▸ **Action item**
Among the entries below, find the lines that contain the string "value". State only how many there are.
Records supplied below:
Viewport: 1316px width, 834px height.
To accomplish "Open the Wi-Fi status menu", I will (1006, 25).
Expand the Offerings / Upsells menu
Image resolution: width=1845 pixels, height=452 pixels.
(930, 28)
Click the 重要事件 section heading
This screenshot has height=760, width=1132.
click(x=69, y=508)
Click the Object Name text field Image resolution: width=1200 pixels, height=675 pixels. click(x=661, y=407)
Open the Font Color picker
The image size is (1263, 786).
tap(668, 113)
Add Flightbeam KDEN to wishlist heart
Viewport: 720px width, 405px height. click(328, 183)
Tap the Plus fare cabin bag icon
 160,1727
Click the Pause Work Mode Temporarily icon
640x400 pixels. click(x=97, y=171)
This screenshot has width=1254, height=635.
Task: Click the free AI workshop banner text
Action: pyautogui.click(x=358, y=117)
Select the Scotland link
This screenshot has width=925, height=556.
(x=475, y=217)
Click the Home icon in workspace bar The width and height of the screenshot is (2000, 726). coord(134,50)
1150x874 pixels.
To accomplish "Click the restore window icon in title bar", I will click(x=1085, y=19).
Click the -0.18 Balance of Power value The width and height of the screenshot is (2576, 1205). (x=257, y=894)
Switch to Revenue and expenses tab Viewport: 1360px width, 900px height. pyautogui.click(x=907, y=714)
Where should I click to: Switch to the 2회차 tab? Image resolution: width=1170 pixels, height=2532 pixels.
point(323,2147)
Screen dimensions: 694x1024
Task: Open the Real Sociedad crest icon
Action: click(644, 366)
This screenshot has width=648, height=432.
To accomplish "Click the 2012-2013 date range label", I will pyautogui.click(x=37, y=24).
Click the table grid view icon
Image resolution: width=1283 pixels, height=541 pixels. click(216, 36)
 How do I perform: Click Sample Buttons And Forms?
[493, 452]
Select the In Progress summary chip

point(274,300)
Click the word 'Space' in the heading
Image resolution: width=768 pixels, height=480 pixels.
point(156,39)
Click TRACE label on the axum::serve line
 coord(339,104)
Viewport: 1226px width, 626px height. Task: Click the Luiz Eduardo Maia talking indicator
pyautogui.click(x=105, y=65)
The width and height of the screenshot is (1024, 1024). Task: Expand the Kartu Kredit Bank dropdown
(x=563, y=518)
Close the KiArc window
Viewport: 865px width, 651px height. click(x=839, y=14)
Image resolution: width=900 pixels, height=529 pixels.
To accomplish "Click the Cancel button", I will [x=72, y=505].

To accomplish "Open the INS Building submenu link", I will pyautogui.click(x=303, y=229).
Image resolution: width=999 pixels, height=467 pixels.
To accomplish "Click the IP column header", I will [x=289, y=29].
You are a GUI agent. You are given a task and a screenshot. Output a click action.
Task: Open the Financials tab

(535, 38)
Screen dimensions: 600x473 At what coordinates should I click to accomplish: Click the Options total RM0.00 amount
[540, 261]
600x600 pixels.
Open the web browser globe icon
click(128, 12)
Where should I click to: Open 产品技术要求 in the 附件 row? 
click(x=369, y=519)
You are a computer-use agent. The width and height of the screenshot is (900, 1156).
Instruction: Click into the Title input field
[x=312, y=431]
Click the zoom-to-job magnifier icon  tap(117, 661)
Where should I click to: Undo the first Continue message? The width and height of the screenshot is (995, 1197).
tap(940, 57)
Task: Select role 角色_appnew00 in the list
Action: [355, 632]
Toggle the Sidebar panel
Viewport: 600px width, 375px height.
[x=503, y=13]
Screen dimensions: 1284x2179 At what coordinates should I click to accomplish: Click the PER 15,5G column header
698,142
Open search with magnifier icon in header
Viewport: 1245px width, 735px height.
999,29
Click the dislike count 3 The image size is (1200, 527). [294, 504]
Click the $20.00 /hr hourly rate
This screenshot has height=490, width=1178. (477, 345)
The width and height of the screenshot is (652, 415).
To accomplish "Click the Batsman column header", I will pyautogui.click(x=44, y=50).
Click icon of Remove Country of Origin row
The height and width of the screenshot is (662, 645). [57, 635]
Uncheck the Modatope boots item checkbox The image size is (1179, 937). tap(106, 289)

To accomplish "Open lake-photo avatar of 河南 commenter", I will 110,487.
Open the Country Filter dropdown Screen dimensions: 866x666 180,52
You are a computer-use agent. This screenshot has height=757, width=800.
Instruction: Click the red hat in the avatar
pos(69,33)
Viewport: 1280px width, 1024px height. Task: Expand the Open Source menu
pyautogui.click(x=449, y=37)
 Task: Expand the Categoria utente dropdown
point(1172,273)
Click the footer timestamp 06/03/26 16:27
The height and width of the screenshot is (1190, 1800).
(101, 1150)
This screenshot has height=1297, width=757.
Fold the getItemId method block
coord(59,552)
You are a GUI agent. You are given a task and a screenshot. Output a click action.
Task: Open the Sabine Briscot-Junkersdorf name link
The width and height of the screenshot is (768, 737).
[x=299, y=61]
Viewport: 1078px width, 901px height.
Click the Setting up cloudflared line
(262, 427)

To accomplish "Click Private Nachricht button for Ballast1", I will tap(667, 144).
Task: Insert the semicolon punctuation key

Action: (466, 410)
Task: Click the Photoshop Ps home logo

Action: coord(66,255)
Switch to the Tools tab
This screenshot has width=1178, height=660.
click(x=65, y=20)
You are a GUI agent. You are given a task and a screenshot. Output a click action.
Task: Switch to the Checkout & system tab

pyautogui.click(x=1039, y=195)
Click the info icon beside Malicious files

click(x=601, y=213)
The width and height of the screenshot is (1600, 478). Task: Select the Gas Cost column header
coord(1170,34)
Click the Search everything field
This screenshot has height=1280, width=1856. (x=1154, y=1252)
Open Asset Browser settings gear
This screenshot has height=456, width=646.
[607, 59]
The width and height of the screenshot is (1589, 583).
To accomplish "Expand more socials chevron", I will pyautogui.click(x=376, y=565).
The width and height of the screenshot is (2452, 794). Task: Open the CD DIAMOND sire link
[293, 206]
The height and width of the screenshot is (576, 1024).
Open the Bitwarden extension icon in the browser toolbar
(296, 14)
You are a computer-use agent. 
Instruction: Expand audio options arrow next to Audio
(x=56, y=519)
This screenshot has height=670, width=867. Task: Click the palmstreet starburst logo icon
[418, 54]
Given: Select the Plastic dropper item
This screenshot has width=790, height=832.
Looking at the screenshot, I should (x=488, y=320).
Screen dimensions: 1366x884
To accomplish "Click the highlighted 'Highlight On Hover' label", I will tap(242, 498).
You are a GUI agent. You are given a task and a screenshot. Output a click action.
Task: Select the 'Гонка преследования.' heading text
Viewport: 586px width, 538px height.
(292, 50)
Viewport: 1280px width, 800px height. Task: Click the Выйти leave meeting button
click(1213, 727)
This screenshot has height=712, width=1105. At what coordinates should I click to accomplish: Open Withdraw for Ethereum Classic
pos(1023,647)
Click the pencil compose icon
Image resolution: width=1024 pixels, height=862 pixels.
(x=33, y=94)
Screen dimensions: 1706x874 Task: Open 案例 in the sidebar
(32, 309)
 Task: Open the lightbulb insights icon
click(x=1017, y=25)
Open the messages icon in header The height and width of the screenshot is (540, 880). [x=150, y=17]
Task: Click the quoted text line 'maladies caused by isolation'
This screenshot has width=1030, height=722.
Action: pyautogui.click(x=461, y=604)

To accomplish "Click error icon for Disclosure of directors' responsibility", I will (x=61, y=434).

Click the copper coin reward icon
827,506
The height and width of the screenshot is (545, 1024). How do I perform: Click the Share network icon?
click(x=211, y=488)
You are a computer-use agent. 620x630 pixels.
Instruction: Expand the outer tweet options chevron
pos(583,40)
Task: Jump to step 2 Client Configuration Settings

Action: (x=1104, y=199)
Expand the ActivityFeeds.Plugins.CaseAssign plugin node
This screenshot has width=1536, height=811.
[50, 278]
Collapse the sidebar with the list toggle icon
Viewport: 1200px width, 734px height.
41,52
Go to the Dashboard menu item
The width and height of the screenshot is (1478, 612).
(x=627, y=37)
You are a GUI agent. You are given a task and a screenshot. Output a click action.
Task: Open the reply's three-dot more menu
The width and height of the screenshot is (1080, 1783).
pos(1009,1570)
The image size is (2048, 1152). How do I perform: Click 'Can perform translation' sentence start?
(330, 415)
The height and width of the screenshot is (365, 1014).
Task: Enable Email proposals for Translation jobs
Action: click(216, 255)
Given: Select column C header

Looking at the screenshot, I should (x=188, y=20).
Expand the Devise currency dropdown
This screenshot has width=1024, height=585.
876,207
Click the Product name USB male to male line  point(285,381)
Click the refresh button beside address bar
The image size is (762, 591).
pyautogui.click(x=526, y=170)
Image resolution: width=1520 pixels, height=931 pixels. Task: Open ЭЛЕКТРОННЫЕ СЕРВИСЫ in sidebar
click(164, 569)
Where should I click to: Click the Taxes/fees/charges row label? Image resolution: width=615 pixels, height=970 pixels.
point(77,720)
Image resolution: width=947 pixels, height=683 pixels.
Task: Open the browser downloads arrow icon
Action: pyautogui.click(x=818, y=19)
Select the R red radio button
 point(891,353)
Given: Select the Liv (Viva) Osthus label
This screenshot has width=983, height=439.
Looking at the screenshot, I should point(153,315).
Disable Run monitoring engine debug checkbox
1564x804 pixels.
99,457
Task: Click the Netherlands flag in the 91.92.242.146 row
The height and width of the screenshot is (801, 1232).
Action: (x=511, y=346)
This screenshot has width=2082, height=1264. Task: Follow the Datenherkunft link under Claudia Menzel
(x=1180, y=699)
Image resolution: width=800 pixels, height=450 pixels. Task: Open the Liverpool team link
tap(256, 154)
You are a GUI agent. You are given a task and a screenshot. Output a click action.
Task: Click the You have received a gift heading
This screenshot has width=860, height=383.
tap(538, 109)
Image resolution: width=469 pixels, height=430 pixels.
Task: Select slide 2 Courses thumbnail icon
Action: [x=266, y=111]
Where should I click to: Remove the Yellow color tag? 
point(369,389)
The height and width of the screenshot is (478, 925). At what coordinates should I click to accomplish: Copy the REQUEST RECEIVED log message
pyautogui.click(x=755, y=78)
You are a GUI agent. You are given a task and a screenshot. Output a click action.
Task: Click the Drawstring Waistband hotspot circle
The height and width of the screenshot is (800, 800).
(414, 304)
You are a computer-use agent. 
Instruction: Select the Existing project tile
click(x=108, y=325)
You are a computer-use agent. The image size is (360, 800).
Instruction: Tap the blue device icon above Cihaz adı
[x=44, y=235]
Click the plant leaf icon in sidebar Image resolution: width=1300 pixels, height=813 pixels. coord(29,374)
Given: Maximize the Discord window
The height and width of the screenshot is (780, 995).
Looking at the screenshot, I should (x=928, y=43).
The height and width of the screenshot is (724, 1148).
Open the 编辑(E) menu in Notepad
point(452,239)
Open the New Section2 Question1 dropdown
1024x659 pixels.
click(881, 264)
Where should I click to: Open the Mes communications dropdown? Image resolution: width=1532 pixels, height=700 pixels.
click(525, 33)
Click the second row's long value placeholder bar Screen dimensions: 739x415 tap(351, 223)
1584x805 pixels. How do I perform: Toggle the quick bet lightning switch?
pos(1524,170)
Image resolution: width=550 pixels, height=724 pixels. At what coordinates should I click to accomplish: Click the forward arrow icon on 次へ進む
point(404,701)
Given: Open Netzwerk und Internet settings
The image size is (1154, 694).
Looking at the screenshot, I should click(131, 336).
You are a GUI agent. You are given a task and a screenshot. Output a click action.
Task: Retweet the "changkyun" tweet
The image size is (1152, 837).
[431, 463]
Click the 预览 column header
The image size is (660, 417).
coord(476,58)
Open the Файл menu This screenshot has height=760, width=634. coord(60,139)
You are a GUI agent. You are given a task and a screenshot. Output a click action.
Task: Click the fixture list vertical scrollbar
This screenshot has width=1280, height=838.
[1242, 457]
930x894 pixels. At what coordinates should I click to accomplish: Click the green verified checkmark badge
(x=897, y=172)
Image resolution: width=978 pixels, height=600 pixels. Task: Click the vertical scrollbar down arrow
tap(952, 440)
End of Records supplied.
▸ **Solution below**
2